Pilot statistics mini-course a smash hit
Interpreting statistical information for a general audience is a crucial skill for those who report on science, health, and the environment. Whether the topic is climate, pollution, or vaccination, many local, national and global debates hinge on data. Special skill is required to interrogate and interpret the results of scientific studies for a general audience.
Recognizing that poor understanding of statistics compromises the quality of media coverage of science, CASW embraced statistics training as a goal during strategic planning in 2019. In 2022, a collaboration with statistician-science writers Regina Nuzzo and Kristin Sainani and funding from the Kavli Foundation enabled CASW to pilot-test a video mini-course, “Asking Questions About Data,” in the fall of 2022. Presenting case studies in a lively podcast-style debate format reinforced with problem sets that students could complete at their own pace, the two instructors showed journalists how to spot spin, fraud, and sloppy work and explain the strengths and weaknesses of new scientific results.
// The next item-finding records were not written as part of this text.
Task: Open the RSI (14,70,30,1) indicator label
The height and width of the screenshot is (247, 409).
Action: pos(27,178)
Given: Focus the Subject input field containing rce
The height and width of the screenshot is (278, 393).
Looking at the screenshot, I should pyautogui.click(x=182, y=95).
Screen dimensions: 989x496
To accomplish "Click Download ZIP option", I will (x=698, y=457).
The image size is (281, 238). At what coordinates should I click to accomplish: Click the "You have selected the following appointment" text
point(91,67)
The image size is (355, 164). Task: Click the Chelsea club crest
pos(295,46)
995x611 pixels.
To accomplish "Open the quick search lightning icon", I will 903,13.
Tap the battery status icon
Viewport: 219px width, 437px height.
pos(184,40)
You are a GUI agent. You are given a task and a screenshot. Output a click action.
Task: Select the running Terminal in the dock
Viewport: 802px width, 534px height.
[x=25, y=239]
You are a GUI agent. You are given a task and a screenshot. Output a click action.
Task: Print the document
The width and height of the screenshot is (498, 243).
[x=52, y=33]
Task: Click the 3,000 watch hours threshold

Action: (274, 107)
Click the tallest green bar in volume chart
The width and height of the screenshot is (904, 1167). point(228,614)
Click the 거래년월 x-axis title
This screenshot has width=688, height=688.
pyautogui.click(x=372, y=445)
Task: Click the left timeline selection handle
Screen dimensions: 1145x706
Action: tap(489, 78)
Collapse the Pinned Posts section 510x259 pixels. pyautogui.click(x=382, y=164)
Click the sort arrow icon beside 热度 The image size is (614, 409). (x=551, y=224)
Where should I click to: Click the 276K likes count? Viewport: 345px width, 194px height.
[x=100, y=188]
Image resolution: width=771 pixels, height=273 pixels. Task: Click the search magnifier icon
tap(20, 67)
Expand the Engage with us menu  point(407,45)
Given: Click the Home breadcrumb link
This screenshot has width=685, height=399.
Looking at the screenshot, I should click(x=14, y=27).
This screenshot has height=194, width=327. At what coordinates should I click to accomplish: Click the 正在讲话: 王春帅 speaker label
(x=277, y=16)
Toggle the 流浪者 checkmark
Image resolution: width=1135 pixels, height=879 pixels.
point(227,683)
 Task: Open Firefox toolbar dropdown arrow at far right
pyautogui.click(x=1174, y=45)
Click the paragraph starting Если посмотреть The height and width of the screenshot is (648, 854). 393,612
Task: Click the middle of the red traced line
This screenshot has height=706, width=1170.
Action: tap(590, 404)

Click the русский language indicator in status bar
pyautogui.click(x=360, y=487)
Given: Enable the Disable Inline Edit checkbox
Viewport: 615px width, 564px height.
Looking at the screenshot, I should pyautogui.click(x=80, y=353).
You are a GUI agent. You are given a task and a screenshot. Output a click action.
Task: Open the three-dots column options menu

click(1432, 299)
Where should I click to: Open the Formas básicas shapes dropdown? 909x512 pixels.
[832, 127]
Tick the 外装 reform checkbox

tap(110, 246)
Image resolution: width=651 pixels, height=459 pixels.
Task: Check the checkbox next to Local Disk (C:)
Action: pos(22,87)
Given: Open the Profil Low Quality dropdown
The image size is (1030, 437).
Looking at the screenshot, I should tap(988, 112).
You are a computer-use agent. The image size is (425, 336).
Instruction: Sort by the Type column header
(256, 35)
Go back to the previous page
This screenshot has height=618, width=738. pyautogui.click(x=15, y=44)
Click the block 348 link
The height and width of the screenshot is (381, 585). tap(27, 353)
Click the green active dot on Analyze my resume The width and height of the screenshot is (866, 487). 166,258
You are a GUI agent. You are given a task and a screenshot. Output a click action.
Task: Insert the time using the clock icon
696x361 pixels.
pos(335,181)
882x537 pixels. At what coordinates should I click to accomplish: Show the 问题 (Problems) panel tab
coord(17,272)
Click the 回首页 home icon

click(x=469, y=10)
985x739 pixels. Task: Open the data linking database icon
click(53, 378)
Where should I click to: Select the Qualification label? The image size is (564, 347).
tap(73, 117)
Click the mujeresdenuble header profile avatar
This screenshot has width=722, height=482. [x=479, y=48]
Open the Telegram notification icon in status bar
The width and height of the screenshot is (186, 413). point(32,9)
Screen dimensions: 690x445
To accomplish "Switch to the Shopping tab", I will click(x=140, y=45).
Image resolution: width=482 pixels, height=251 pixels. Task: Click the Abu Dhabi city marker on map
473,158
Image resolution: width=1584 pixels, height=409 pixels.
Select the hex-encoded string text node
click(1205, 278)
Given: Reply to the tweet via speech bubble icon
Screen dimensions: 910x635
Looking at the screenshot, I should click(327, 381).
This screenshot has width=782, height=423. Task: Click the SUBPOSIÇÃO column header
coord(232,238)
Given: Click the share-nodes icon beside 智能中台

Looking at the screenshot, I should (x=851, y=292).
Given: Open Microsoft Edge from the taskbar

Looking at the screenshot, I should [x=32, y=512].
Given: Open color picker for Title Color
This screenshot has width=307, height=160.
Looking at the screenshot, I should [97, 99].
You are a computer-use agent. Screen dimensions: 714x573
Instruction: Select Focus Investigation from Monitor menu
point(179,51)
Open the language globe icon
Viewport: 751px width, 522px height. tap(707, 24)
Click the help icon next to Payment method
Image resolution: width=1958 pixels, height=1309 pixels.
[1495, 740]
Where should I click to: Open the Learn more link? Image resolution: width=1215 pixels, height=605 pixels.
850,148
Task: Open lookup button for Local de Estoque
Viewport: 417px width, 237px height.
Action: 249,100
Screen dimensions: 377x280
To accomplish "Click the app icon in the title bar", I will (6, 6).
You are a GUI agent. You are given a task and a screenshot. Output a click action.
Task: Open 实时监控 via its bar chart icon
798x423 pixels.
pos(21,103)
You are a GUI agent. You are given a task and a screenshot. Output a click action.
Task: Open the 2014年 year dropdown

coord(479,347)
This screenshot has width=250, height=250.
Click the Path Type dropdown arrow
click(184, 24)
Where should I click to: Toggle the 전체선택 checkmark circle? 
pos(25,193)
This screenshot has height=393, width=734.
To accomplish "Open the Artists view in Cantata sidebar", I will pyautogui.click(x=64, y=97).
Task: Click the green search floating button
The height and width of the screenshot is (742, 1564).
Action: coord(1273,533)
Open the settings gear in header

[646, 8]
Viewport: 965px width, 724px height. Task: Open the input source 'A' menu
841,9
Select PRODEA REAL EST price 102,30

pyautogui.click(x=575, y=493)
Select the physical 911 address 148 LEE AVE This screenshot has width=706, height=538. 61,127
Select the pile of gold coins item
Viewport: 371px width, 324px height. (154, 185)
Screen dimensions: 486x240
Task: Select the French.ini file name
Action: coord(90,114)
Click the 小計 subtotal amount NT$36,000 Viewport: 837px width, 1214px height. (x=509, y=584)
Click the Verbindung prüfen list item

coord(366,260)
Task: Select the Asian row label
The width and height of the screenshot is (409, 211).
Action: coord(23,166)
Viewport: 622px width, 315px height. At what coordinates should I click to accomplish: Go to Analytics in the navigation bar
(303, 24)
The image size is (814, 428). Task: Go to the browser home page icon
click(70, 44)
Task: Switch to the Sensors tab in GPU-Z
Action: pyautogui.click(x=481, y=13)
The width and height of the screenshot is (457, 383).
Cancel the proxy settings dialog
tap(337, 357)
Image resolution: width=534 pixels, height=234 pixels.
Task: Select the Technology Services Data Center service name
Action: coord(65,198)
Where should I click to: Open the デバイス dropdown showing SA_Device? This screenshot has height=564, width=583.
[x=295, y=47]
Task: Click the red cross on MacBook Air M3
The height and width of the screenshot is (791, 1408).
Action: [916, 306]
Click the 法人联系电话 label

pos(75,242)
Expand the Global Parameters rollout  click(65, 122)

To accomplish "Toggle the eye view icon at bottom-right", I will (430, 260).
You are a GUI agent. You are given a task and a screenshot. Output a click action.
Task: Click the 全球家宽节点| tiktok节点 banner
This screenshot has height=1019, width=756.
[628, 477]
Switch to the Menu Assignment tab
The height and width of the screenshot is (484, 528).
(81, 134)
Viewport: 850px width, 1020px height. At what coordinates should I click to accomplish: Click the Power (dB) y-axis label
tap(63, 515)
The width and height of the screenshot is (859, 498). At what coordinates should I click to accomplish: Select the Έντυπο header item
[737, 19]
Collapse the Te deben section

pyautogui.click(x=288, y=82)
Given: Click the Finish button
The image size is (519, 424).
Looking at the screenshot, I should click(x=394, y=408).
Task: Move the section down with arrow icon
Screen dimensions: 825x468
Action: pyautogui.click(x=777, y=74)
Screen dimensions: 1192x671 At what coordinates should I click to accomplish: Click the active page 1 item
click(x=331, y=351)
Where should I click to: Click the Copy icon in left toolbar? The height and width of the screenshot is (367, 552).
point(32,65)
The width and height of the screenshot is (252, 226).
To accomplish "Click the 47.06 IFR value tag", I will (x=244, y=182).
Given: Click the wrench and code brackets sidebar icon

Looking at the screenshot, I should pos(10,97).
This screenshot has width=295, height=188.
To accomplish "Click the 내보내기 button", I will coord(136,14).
Twenty-two students, including 12 participants in the National Science-Health-Environmental Reporting Fellowship program, gave the course a rousing endorsement in an evaluation of the pilot. Asked whether the course had been useful, one participant wrote, “I am already using the information I learned in my pieces on science studies, and I plan to keep using these skills to my advantage as a journalist for every science piece I write going forward.”
CASW is now working with the instructors on a proposal to expand the course, offer it more widely, and explore the concept of a data-reporting credential. We think CASW co-founder Victor Cohn, author of the canonical text News & Numbers, would be happy to hear that.